The talk was the first of the three-day event, which is a symposium of free educational activities for students on campus hosted by Sexperteam, and sponsored by the University Health Service.

About 75 members of the Ann Arbor community attended the event, including Sexperteam volunteers.

The panel discussion was led by four professors who presented their research on topics such as HIV rates among gay men, young women’s sexual development and cuddling. Their works, though focused on sexual health, came from various disciplines including psychology, women’s studies, public policy and neuroscience.

Gary Harper, professor of health behavior and health education, said in his presentation that prejudice can be based on both racial and sexual identity.

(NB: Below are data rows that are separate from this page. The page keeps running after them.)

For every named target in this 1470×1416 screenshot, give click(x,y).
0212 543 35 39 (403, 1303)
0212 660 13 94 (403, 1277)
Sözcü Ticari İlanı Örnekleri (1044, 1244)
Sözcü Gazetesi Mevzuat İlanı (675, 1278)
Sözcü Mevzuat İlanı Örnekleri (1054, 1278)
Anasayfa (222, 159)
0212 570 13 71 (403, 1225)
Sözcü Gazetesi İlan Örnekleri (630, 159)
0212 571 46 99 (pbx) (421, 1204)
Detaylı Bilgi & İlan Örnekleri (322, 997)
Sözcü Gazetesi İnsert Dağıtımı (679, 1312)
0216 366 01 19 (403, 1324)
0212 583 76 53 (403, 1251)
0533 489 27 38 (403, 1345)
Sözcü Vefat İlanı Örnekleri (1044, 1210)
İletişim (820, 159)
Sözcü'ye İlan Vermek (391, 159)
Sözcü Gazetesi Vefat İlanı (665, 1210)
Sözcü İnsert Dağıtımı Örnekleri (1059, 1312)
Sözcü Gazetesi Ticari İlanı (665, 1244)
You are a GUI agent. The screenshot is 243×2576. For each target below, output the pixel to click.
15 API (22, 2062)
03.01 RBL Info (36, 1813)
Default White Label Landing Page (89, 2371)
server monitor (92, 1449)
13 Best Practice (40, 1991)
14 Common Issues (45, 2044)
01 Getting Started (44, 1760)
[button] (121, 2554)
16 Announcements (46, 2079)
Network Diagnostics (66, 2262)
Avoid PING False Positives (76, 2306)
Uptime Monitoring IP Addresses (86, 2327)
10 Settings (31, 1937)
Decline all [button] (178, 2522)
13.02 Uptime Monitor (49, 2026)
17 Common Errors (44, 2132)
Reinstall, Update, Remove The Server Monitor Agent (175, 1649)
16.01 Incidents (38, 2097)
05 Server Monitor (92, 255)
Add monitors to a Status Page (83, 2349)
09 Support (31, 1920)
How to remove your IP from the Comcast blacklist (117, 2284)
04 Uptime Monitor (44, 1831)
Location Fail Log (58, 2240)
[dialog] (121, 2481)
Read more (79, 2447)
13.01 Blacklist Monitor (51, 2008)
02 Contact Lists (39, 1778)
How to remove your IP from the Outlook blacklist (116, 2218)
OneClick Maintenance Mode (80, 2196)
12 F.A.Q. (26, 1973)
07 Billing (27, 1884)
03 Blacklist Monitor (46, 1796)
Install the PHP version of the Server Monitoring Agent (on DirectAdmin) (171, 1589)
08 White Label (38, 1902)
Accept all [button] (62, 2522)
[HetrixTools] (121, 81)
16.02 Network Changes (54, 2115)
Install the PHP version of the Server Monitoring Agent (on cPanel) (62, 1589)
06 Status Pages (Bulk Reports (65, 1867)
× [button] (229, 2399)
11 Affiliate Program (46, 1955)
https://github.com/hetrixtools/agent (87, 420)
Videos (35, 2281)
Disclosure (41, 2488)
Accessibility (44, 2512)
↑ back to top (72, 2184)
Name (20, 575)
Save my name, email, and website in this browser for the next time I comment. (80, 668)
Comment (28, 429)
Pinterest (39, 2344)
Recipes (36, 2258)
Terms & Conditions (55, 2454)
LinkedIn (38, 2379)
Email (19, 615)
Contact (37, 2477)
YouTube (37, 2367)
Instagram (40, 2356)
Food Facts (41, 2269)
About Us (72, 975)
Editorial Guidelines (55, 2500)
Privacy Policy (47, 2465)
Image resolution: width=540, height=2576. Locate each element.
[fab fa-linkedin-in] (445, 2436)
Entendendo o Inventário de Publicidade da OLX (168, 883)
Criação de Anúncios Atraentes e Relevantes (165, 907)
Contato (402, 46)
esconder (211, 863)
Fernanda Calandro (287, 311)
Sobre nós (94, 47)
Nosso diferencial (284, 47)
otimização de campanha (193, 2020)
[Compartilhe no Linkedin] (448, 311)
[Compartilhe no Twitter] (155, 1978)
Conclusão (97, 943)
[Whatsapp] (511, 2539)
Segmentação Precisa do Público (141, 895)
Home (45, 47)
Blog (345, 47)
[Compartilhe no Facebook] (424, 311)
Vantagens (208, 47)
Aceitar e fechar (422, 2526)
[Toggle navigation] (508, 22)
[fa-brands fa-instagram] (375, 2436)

“Even though we always complain straight folks stereotyping gay folks, even within the black gay community, there’s a lot of stereotyping that goes on,” Harper said.

Sara McClelland, assistant professor of Psychology and Women’s Studies, said sexual education shapes young people’s expectations about their bodies and sex for their whole life. She added that emphasizing chastity before marriage could cause negative effects for students.

“It’s actually quite (controversial) that it’s abstinence only until marriage, because that of course excludes many people who can’t get married or for whom marriage is not the context in which they want to be sexually relating to other people,” McClelland said.

Sari van Anders, assistant professor of psychology and women’s studies, said she is a self-proclaimed feminist scientist who brings different perspectives to the field.

All panelists emphasized the importance of learning more about different forms of sexuality and sexual health.

“It is really important that we learn more and more about (sexuality), so we can actually critically engage with it,” van Anders said.

Rackham student Tazeen Ayub said she thought the event was informative and comprehensive.

“One thing I learned from the event is how racism and oppression can affect one’s sexual health and sexual behavior, and I thought that’s really interesting because it’s not something I’ve learned about or really talked about before,” Ayub said.

LSA sophomore Billy Diaz, a member of Sexperteam, said the panelists’ research would be the foundation of future sexual information.

“We have to have more events like this so people can realize how important it is to constantly talk about sex in all kinds of different ways, not even just, like, educational or experience-wise,” Diaz said.

Laura McAndrew, a health educator at UHS and the head of Sexperteam, said she hopes people who attend Sexpertise will become aware of broader perspectives about sexual relationships.

“Sexpertise is an opportunity to engage in many of the other dimensions that impact or can be impacted by sexuality, (such as) mental health, social identities, ability and the media, in addition to birth control and safer sex,” McAndrew said.

McAndrew added that Sexpertise strives to create judgment-free environments where students can openly talk about sex and its role as part of the human experience.